A World Wrestling Entertainment (WWE), a maior promotora de wrestling do mundo, despediu na noite de quarta-feira 26 funcionários e colocou 13 outros em layoff, numa tentativa de colmatar o impacto financeiro da pandemia. A medida surgiu de forma surpreendente e tem sido muito criticada, especialmente depois de a empresa ter recebido permissão para voltar aos espectáculos, na Flórida.

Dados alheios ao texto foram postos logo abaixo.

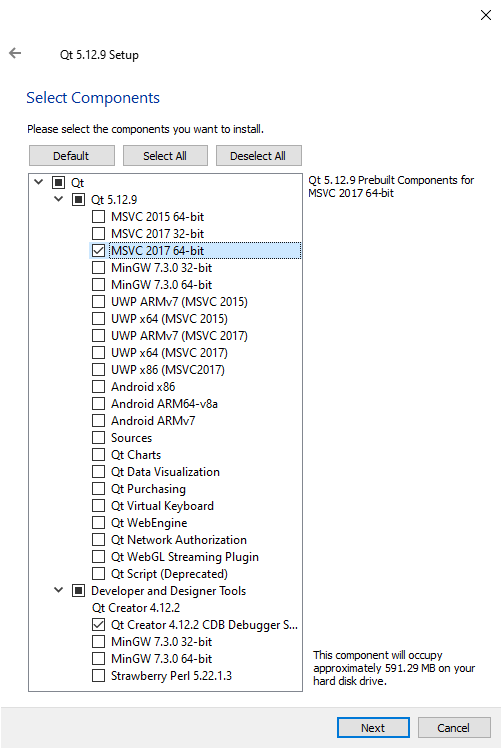Proceed with the Next button

coord(373,728)
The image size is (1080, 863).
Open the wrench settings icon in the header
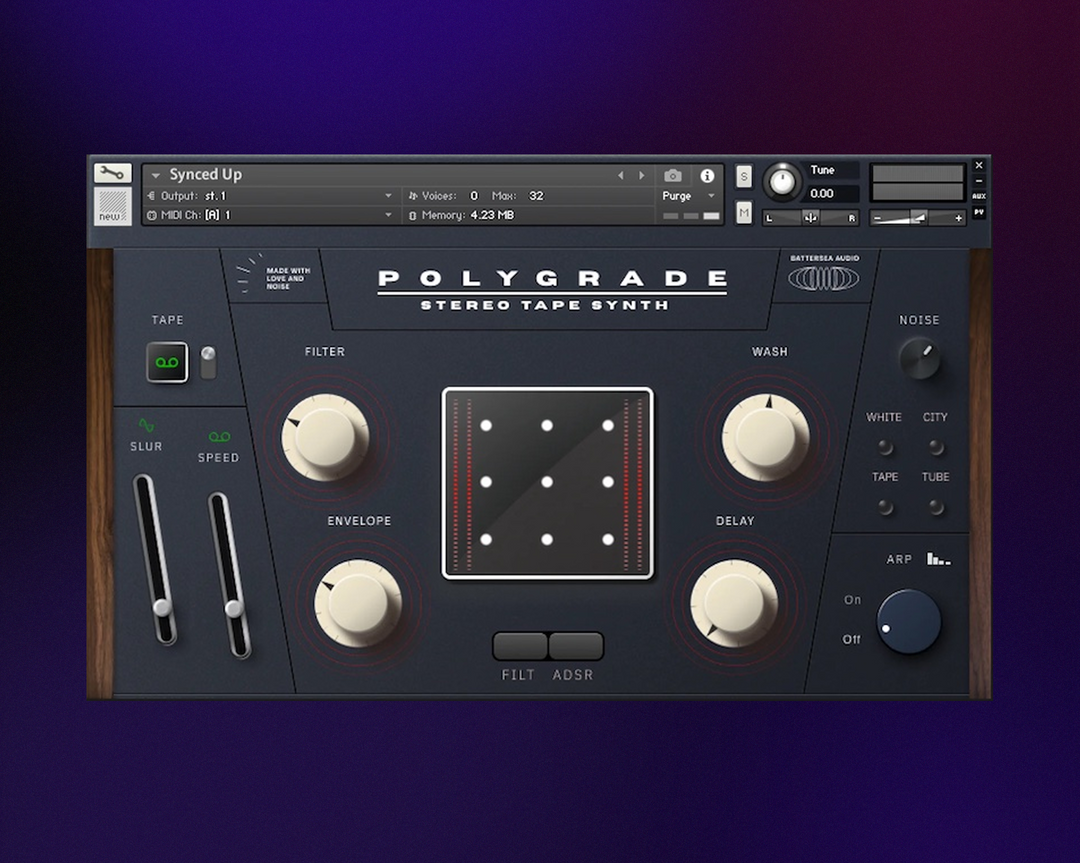(112, 171)
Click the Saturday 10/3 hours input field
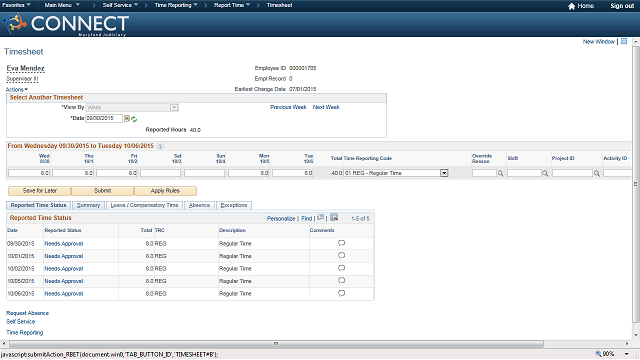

Os anúncios dos despedimentos foram surgindo no Twitter, através dos próprios atletas. Dos 26 despedidos, 24 são wrestlers. Nas redes sociais, fãs e promotores teceram duras críticas ao tratamento que a WWE tem dado aos seus atletas: não têm seguro de saúde, pagam as próprias deslocações e são considerados “trabalhadores independentes”, apesar de não poderem trabalhar para outras empresas.

Alguns wrestlers despedidos tinham-se deslocado na segunda-feira de propósito a Orlando, na Flórida, para participar no evento televisivo semanal “Monday Night Raw”, apenas para serem informados, dois dias depois, de que deixariam de fazer parte da empresa.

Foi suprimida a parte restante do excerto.